Following a Sunday where I delighted myself with a traditional Irish breakfast (blood pudding is delicious), I spent Labor Day with friends at the New Jersey Japanese-based Mall known as Mitsuwa. The last time I was there was over a year ago, and I looked to relive some of that experience, particularly when it came to my dining experience. I knew before I even went that I had to get the Nattou Set, otherwise known as a traditional Japanese breakfast. And just as the idea of a pudding made of blood turns some off, so does the sticky stringy fermented soybean dish known as nattou.
I am well aware of the fact that nattou is easily purchasable in New York City, but I tend to not buy it these days as a courtesy to others. I owe a lot to nattou, as it was the key food in keeping me healthy and keeping my wallet fat while I studied in Japan. It is perhaps as important to my time in Japan as my bicycle and Ogiue (Ogiue riding a bike while eating nattou?) The traditional nattou-based breakfast is a combination of rice, nattou, and raw egg. Each bite was a combination of satisfaction, strong-yet-pleasant flavor, and nostalgia.
It is delicious, if you’re me. A friend of mine who accompanied me to Mitsuwa knew of my affinity for nattou, and so he decided to try it for the first time. One whiff and he decided to hand it over to me. I was happy to oblige.
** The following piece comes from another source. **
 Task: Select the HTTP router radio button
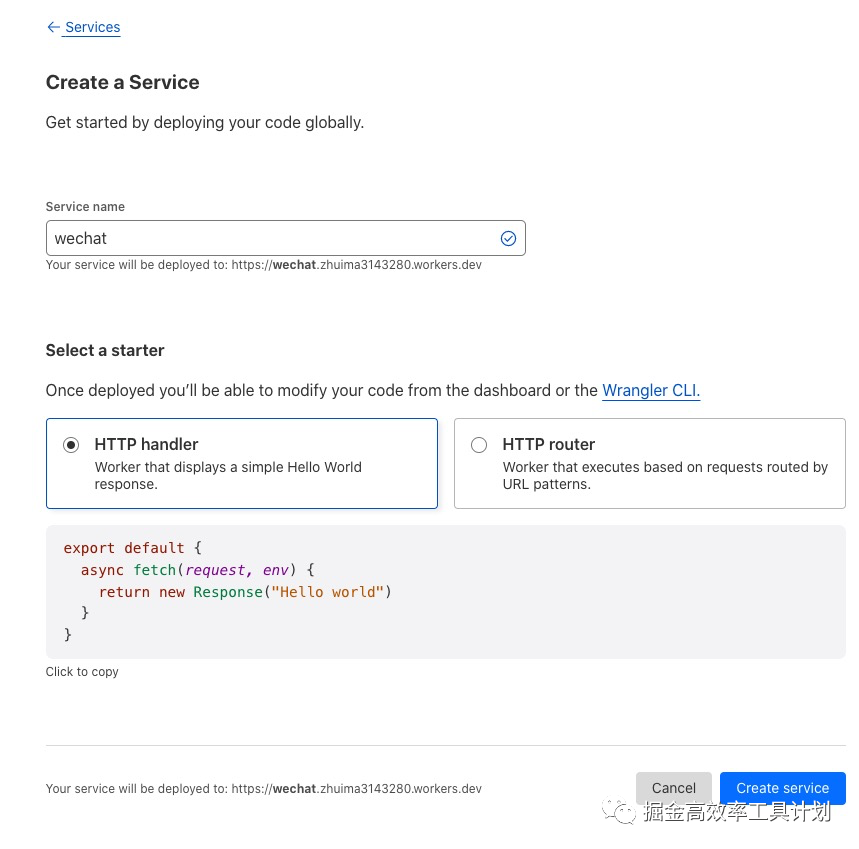479,445
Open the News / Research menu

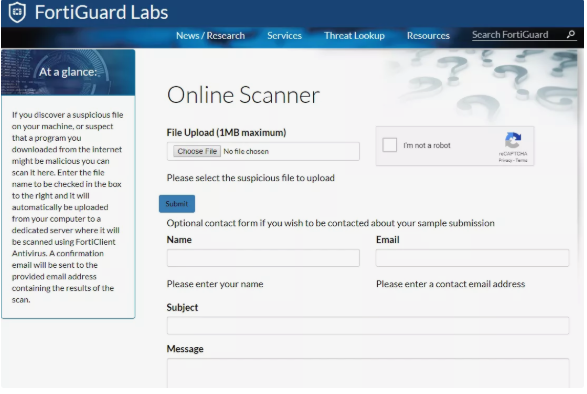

As an aside, I thought of purchasing some manga or something while I was there, and I had my eye on a volume of the original Japanese Kino’s Journey light novel. I then realized that, having seen the anime, I already knew much of the story and decided to hold off on it, at least for now. Oh, but Volume 7 of La Sommeliere is out. I’m only up to volume 3, so I can’t jump the gun just yet. Sadly I couldn’t find Patrick Macias’ “Otaku in USA,” though I’m sure Kinokuniya or something has it. No worries there.